Aujourd’hui les élites gouvernementales des deux côtés de l’Atlantique se trouvent en situation de conflit. La Russie est devenue un Etat capitaliste et Poutine n’est certainement pas communiste. Bien sûr, il y a des contradictions entre les USA et la Russie, mais il ne s’agit pas de contradictions entre Etats à régimes sociaux avec des rapports de propriété différents, comme à l’époque de l’URSS. Ce sont des contradictions entre puissances impérialistes. De quel conflit s’agit-il donc ? D’un côté, le complexe militaro industriel des Etats-Unis, sur la défensive –du fait des coupes sombres dans les dépenses militaires par le gouvernement fédéral, résultat du rejet (bien compréhensible) de la population étasunienne des campagnes de guerre qui caractérisent la politique extérieure des Etats-Unis-, complexe militaro industriel qui en réalité souhaiterait réactiver la Guerre froide par tous les moyens afin de récupérer son rôle central dans le système politique et économique des Etats-Unis. Les intérêts des USA seraient donc en apparence les mêmes que ceux de Svoboda. Et il y a l’OTAN. De l’autre côté, cette stratégie est en contradiction avec les intérêts financiers et économiques de l’Union-Européenne, mais également finalement avec ceux des Etats-Unis. La Russie est actuellement le troisième partenaire commercial de l’Union-Européenne, après les Etats-Unis et la Chine, avec un échange commercial de plus de 50 milliards de dollars en 2012 [Bob Dreyfuss : « Capitalism Will Prevent a Cold War Over Ukraine », in The Nation, 10/03/2014]. Environ 75 % de tous les investissements étrangers en Russie proviennent de l’Union-Européenne, la Russie étant par ailleurs le premier fournisseur de gaz de l’Union-Européenne. L’interdépendance est évidente. Par ailleurs, le capital des grandes oligarchies russes est placé dans des banques européennes, majoritairement à la City de Londres… Des oligarques ne peuvent-ils pas être amis des USA ?

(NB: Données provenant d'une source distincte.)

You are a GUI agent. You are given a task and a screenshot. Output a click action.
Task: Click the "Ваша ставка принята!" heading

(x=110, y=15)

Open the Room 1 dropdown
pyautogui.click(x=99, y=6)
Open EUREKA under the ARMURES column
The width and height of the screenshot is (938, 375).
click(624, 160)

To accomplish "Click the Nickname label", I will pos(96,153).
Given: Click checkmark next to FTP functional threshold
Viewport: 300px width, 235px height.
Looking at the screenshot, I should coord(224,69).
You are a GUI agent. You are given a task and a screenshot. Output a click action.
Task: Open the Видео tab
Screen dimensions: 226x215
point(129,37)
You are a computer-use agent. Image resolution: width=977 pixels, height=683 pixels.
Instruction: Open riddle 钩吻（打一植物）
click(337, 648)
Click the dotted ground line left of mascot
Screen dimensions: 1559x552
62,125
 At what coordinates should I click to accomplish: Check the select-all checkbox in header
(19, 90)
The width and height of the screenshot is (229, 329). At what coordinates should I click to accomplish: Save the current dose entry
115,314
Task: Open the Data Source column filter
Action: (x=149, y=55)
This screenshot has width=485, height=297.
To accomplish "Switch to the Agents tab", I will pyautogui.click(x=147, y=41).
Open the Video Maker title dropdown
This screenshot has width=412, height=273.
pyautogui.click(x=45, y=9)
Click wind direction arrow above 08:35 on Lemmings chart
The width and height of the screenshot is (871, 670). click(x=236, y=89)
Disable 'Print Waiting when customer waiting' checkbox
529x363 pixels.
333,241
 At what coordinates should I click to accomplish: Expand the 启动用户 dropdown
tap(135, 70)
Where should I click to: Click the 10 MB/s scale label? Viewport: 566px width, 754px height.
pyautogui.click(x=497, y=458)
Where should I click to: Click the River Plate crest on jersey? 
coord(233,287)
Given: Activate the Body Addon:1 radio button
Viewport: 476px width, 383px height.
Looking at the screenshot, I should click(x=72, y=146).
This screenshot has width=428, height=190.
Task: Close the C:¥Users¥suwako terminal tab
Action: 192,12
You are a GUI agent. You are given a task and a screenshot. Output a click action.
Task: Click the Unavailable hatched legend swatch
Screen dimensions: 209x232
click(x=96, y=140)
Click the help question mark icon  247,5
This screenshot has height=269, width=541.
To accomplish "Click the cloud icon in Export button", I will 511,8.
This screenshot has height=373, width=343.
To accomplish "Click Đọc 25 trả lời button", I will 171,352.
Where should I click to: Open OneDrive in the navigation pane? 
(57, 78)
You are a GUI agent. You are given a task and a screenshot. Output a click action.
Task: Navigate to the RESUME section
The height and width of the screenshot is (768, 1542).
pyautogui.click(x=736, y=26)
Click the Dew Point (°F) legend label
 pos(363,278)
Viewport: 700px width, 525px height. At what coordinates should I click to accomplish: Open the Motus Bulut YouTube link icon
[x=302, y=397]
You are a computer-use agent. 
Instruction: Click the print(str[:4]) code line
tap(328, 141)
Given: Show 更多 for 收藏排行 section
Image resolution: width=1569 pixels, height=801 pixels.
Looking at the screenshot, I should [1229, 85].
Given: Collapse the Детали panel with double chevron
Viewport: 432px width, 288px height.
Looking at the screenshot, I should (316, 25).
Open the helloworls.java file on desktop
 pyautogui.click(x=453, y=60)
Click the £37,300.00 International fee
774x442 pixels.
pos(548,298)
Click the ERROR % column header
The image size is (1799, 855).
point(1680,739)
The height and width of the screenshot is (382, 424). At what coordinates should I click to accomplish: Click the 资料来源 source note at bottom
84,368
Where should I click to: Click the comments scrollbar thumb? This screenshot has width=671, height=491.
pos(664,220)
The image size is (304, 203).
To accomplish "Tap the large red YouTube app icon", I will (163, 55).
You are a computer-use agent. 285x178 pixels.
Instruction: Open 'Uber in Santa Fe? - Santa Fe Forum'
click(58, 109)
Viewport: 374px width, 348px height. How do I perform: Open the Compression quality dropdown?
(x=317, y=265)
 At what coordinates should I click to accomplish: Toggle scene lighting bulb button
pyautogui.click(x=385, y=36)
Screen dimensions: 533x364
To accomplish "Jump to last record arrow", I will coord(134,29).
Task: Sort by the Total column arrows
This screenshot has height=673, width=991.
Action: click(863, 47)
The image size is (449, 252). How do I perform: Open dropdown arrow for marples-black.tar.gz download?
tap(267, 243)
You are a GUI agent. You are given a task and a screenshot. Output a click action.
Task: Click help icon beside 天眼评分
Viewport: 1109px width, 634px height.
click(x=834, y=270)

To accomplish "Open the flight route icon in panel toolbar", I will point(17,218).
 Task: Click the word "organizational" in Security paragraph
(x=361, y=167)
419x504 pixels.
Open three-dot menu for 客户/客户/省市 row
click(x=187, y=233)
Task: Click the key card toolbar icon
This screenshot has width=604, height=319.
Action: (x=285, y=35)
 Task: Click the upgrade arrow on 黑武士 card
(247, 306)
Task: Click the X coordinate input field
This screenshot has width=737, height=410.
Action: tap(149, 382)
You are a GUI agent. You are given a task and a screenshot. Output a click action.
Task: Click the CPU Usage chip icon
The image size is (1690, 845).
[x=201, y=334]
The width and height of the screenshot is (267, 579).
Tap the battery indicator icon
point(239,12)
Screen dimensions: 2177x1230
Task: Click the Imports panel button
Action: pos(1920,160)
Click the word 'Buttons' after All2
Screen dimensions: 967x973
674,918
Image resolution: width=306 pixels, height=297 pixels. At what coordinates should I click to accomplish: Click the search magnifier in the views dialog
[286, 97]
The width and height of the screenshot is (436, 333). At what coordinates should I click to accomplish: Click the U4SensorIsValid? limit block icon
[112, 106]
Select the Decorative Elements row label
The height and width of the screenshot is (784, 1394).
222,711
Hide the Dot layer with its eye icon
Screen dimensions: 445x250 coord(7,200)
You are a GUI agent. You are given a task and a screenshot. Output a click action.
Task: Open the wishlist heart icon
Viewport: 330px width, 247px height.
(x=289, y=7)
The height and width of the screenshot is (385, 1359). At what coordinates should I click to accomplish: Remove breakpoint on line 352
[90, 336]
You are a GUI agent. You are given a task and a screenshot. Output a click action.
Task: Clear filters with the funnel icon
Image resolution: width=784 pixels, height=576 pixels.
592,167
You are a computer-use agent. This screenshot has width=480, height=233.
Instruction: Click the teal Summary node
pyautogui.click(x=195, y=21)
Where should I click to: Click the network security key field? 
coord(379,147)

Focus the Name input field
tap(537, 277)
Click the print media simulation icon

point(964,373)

C’est pourquoi, on aura beau parler de pénaliser la Russie, une réelle action militaire est peu probable. Nous ne sommes apparemment pas à la veille de la Troisième Guerre Mondiale (surtout que d’autres foyers de guerres mineures semblent plus menaçants pour l’occident comme en Irak, en Syrie, dans le Sahara, le Moyen-Orient… ou autres endroits, et monopolisent des budgets de guerres toujours plus gros des puissances impérialistes), mais cela ne signifie pas que nous ne sommes pas en train d’assister au renouveau du nazisme surtout en Europe, soutenu paradoxalement par des élites gouvernementales des deux côtés de l’Atlantique Nord. Svoboda apparaît comme la main dure nécessaire pour faire appliquer les politiques néolibérales que le gouvernement ukrainien devra mettre en œuvre pour faciliter son intégration dans l’Union-Européenne. Et comme Svoboda, n’est-ce pas le cas de tous les partis d’extrême droite en Europe (qui bien souvent se qualifient eux-mêmes de « populaires », lorsque ce n’est pas celui de « défenseur de la Liberté ») avec une « main propre et ferme » ? De plus le capitalisme globalisé, même chaotique, ne saurait s’accommoder de l’existence d’une nouvelle « Commune » ou « République populaire de Donetsk » ou d’ailleurs. En cette année du 90ème anniversaire de la disparition physique de Lénine, on sait que la dernière tentative a duré 74 ans et ses répercutions ont été planétaires ! C’était l’URSS. Son souvenir accompagne ce spectre qui ne hante pas que l’Europe ou l’Union-Européenne, mais le Monde globalisé. Cela signifie aussi et surtout que le communisme que certains croient mort a de l’avenir et que la lutte promet d’être très dure. Car les fascistes sont là, de retour en force.